§ **Work request**:
Return the entries in full, exactly as they were written.
BEGIN Given data
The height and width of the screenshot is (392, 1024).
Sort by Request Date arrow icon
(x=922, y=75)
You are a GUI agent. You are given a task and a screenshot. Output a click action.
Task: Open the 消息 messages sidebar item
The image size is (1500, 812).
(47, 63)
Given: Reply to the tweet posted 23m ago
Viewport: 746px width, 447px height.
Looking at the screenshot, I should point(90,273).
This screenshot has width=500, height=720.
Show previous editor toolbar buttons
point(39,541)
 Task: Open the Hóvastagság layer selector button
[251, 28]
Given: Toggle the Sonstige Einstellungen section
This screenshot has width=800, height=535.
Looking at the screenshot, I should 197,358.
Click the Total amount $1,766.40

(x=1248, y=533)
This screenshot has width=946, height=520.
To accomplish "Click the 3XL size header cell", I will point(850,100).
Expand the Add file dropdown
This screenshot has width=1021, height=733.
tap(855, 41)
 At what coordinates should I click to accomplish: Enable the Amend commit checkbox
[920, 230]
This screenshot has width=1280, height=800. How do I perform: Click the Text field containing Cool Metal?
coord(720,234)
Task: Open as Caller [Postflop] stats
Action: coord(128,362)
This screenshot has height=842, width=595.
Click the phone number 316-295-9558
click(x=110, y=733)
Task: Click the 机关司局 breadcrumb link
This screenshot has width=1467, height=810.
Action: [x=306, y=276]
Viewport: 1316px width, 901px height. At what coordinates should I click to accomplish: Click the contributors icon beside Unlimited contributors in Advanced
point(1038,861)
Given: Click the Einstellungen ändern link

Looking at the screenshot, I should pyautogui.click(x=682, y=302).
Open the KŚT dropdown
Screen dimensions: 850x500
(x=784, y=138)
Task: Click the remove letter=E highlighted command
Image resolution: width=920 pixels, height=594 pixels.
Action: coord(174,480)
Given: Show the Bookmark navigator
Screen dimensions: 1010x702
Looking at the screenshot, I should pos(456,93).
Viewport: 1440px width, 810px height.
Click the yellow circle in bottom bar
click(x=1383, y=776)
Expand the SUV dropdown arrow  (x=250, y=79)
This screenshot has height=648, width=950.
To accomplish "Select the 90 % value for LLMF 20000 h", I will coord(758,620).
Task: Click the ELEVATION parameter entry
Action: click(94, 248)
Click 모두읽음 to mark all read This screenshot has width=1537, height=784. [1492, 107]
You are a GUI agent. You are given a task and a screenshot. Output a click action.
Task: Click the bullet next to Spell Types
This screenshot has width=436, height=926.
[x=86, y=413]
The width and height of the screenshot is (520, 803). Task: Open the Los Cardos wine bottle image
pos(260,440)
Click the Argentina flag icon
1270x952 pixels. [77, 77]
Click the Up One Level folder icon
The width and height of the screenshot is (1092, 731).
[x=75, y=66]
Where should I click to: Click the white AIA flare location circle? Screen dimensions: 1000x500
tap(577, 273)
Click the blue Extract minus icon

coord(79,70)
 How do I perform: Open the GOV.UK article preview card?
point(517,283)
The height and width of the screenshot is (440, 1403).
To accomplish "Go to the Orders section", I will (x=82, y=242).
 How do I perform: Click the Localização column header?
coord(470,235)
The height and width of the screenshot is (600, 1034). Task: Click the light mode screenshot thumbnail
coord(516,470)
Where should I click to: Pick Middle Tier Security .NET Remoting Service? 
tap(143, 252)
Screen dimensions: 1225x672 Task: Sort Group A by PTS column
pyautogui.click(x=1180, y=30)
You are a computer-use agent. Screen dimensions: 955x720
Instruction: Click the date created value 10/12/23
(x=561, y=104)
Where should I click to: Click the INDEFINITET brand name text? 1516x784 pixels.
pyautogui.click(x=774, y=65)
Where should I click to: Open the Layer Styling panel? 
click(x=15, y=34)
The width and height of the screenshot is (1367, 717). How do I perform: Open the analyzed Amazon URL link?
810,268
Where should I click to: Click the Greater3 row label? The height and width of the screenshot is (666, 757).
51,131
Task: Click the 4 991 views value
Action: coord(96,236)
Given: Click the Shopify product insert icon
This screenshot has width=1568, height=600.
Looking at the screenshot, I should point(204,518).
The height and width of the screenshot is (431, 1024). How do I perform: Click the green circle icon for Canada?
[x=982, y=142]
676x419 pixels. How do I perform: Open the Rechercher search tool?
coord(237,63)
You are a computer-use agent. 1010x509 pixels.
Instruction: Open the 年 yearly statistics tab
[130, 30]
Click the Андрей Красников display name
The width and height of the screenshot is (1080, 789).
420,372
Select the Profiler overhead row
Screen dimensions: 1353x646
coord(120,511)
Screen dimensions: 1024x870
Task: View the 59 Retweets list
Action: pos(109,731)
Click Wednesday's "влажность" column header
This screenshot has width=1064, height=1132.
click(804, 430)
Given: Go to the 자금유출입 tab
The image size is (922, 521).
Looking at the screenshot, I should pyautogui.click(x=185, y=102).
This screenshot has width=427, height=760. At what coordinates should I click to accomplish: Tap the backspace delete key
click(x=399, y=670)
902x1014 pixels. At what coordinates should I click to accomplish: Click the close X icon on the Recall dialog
END Given data
§ **Task result**:
The height and width of the screenshot is (392, 1024).
Sort by Request Date arrow icon
(x=922, y=75)
You are a GUI agent. You are given a task and a screenshot. Output a click action.
Task: Open the 消息 messages sidebar item
The image size is (1500, 812).
(47, 63)
Given: Reply to the tweet posted 23m ago
Viewport: 746px width, 447px height.
Looking at the screenshot, I should point(90,273).
This screenshot has width=500, height=720.
Show previous editor toolbar buttons
point(39,541)
 Task: Open the Hóvastagság layer selector button
[251, 28]
Given: Toggle the Sonstige Einstellungen section
This screenshot has width=800, height=535.
Looking at the screenshot, I should 197,358.
Click the Total amount $1,766.40

(x=1248, y=533)
This screenshot has width=946, height=520.
To accomplish "Click the 3XL size header cell", I will point(850,100).
Expand the Add file dropdown
This screenshot has width=1021, height=733.
tap(855, 41)
 At what coordinates should I click to accomplish: Enable the Amend commit checkbox
[920, 230]
This screenshot has width=1280, height=800. How do I perform: Click the Text field containing Cool Metal?
coord(720,234)
Task: Open as Caller [Postflop] stats
Action: coord(128,362)
This screenshot has height=842, width=595.
Click the phone number 316-295-9558
click(x=110, y=733)
Task: Click the 机关司局 breadcrumb link
This screenshot has width=1467, height=810.
Action: [x=306, y=276]
Viewport: 1316px width, 901px height. At what coordinates should I click to accomplish: Click the contributors icon beside Unlimited contributors in Advanced
point(1038,861)
Given: Click the Einstellungen ändern link

Looking at the screenshot, I should pyautogui.click(x=682, y=302).
Open the KŚT dropdown
Screen dimensions: 850x500
(x=784, y=138)
Task: Click the remove letter=E highlighted command
Image resolution: width=920 pixels, height=594 pixels.
Action: coord(174,480)
Given: Show the Bookmark navigator
Screen dimensions: 1010x702
Looking at the screenshot, I should pos(456,93).
Viewport: 1440px width, 810px height.
Click the yellow circle in bottom bar
click(x=1383, y=776)
Expand the SUV dropdown arrow  (x=250, y=79)
This screenshot has height=648, width=950.
To accomplish "Select the 90 % value for LLMF 20000 h", I will coord(758,620).
Task: Click the ELEVATION parameter entry
Action: click(94, 248)
Click 모두읽음 to mark all read This screenshot has width=1537, height=784. [1492, 107]
You are a GUI agent. You are given a task and a screenshot. Output a click action.
Task: Click the bullet next to Spell Types
This screenshot has width=436, height=926.
[x=86, y=413]
The width and height of the screenshot is (520, 803). Task: Open the Los Cardos wine bottle image
pos(260,440)
Click the Argentina flag icon
1270x952 pixels. [77, 77]
Click the Up One Level folder icon
The width and height of the screenshot is (1092, 731).
[x=75, y=66]
Where should I click to: Click the white AIA flare location circle? Screen dimensions: 1000x500
tap(577, 273)
Click the blue Extract minus icon

coord(79,70)
 How do I perform: Open the GOV.UK article preview card?
point(517,283)
The height and width of the screenshot is (440, 1403).
To accomplish "Go to the Orders section", I will (x=82, y=242).
 How do I perform: Click the Localização column header?
coord(470,235)
The height and width of the screenshot is (600, 1034). Task: Click the light mode screenshot thumbnail
coord(516,470)
Where should I click to: Pick Middle Tier Security .NET Remoting Service? 
tap(143, 252)
Screen dimensions: 1225x672 Task: Sort Group A by PTS column
pyautogui.click(x=1180, y=30)
You are a computer-use agent. Screen dimensions: 955x720
Instruction: Click the date created value 10/12/23
(x=561, y=104)
Where should I click to: Click the INDEFINITET brand name text? 1516x784 pixels.
pyautogui.click(x=774, y=65)
Where should I click to: Open the Layer Styling panel? 
click(x=15, y=34)
The width and height of the screenshot is (1367, 717). How do I perform: Open the analyzed Amazon URL link?
810,268
Where should I click to: Click the Greater3 row label? The height and width of the screenshot is (666, 757).
51,131
Task: Click the 4 991 views value
Action: coord(96,236)
Given: Click the Shopify product insert icon
This screenshot has width=1568, height=600.
Looking at the screenshot, I should point(204,518).
The height and width of the screenshot is (431, 1024). How do I perform: Click the green circle icon for Canada?
[x=982, y=142]
676x419 pixels. How do I perform: Open the Rechercher search tool?
coord(237,63)
You are a computer-use agent. 1010x509 pixels.
Instruction: Open the 年 yearly statistics tab
[130, 30]
Click the Андрей Красников display name
The width and height of the screenshot is (1080, 789).
420,372
Select the Profiler overhead row
Screen dimensions: 1353x646
coord(120,511)
Screen dimensions: 1024x870
Task: View the 59 Retweets list
Action: pos(109,731)
Click Wednesday's "влажность" column header
This screenshot has width=1064, height=1132.
click(804, 430)
Given: Go to the 자금유출입 tab
The image size is (922, 521).
Looking at the screenshot, I should pyautogui.click(x=185, y=102).
This screenshot has width=427, height=760. At what coordinates should I click to accomplish: Tap the backspace delete key
click(x=399, y=670)
902x1014 pixels. At what coordinates should I click to accomplish: Click the close X icon on the Recall dialog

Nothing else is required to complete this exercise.